Classificazione delle Aziende

La formazione per la sicurezza sui luoghi di lavoro introdotta dal D.Lgs 81/08 e poi codificata negli Accordi Stato Regioni del dicembre 2011, prevede che le aziende siano classificate in base al livello di rischio; questa classificazione è orientata all’erogazione di una didattica mirata a coprire le esigenze individuali, piuttosto che a fornire una formazione generica a pioggia come accadeva in passato.

Lo scopo principale di questa categorizzazione è sicuramente quello di rispondere ad una richiesta di formazione specifica, rivolta a tutelare la salute e la sicurezza dei lavoratori, ma anche quello di fornire strumenti adeguati agli enti preposti ad erogare formazione, nell’ottica di potersi specializzare differenziando il proprio campo di applicazione sull’una o l’altra esigenza specifica.

Una prima classificazione delle aziende per livelli di rischio era stata introdotta in materia di Rischio Incendio nel D.M. 10/03/1998, che ripartiva le aziende in base alla possibilità che si sviluppasse un rischio incendio al loro interno, e ne disciplinava di conseguenza misure preventive e formazione agli addetti.

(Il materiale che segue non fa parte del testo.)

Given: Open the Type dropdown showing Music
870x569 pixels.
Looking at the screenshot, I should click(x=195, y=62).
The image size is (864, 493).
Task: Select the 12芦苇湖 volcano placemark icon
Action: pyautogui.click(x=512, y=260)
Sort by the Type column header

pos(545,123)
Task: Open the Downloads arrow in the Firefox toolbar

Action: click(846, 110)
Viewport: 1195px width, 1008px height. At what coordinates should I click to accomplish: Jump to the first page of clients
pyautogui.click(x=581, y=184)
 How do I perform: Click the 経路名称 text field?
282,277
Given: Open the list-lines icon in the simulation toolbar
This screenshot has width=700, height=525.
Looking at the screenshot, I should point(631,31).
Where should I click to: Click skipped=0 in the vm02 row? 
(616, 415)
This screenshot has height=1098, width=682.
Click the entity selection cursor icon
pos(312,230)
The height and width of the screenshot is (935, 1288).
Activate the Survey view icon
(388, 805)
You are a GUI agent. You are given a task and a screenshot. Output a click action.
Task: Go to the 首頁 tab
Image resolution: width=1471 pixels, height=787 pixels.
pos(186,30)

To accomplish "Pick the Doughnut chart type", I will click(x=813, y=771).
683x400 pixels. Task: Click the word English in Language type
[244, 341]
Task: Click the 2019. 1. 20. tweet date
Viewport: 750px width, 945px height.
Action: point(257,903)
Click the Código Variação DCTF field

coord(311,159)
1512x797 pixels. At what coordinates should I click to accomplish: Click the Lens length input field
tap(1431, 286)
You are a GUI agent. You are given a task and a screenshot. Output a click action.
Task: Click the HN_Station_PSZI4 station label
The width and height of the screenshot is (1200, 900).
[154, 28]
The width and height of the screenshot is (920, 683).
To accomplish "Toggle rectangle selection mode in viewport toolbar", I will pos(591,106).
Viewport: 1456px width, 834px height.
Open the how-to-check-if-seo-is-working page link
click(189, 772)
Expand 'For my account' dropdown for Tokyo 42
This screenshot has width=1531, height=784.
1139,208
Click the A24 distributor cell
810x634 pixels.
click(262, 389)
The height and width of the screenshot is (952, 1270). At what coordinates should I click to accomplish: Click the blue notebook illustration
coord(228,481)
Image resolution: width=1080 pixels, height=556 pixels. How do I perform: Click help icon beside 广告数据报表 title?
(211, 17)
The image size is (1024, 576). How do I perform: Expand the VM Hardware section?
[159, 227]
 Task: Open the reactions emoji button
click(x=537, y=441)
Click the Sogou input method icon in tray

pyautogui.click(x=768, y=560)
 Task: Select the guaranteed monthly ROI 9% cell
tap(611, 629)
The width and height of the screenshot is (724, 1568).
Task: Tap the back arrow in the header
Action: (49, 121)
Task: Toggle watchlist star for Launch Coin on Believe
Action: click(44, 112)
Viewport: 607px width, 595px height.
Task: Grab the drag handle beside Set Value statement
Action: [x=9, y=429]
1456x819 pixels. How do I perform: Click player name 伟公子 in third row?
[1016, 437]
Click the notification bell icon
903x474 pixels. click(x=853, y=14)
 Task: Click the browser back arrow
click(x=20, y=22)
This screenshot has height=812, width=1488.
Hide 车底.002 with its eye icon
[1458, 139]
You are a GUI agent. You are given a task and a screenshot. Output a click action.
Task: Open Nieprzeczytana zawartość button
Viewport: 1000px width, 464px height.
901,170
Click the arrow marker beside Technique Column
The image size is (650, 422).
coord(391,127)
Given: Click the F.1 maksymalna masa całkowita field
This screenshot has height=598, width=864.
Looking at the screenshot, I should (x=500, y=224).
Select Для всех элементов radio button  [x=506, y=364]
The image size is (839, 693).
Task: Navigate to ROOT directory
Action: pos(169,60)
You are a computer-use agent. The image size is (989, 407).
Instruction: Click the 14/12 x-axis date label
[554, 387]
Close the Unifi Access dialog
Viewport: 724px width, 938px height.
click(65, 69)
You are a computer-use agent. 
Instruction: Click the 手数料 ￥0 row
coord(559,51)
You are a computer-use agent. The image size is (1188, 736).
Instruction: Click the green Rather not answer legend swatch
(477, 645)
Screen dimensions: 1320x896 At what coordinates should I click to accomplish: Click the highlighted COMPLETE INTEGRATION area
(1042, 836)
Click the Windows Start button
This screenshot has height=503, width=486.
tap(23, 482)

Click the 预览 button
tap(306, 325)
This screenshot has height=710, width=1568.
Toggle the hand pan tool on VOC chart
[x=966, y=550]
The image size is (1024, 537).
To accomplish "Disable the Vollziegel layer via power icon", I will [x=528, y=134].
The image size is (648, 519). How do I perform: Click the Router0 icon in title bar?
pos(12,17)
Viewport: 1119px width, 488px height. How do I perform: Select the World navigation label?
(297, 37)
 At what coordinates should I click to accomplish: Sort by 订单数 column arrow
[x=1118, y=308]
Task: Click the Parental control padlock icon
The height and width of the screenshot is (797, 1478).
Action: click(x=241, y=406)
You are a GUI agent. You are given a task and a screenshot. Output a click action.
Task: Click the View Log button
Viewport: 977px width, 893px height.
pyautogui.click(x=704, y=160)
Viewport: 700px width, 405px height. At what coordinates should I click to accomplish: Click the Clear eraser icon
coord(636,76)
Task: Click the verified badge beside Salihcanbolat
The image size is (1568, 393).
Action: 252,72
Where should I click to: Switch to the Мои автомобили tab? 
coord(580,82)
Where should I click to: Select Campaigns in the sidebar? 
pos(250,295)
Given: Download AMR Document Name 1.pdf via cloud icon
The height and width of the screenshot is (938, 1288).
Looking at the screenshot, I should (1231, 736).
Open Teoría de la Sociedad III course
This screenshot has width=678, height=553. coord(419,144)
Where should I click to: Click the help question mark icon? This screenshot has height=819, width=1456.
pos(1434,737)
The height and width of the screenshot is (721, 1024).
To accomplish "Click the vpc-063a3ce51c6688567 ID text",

Tale classificazione tiene conto del numero di dipendenti, oltre che della presenza di sostanze infiammabili in quantità elevate.

Successivamente un’ ulteriore classificazione è stata adottata dal Decreto Ministeriale nr 388 del 15 luglio 2003 in materia di formazione degli addetti al primo soccorso; tale classificazione distribuisce su tre gruppi le aziende tenendo conto della tipologia di attività svolta, del numero dei lavoratori occupati e dei fattori di rischio specifici.

Infine proprio con gli Accordi Stato Regioni, è stata introdotta la classificazione che tiene conto prevalentemente della tipologia di attività svolta dalle aziende, sfruttando la standardizzazione adottata con la revisione dei codici ATECO, e la successiva ridistribuzione delle aziende.

Classificazione ATECO

La classificazione delle attività economiche ATECO (ATtività ECOnomiche) è una tipologia di classificazione adottata dall’Istituto Nazionale di Statistica italiano (ISTAT) per le rilevazioni statistiche nazionali di carattere economico.
È la traduzione italiana della Nomenclatura delle Attività Economiche (NACE) creata dall’Eurostat, adattata dall’ISTAT alle caratteristiche specifiche del sistema economico italiano. Attualmente è in uso la versione ATECO 2007, entrata in vigore dal 1º gennaio 2008, che sostituisce la precedente ATECO 2002.
Questa ultima ripartizione distingue tre macro gruppi di aziende, in base al rischio presunto riconducibile all’attività svolta.
Al primo gruppo (rischio basso) appartengono gli uffici, le aziende del comparto turistico, dei servizi e del commercio.
Al secondo gruppo (rischio medio) appartengono le aziende della Pubblica Amministrazione, istruzione, trasporti, magazzinaggio e del comparto pesca e agricoltura. Al terzo e ultimo gruppo (rischio alto) appartengono aziende edili, chimiche, alimentari, sanitarie, dei comparti tessili e manifatturiero e quelle che si occupano di smaltimento rifiuti.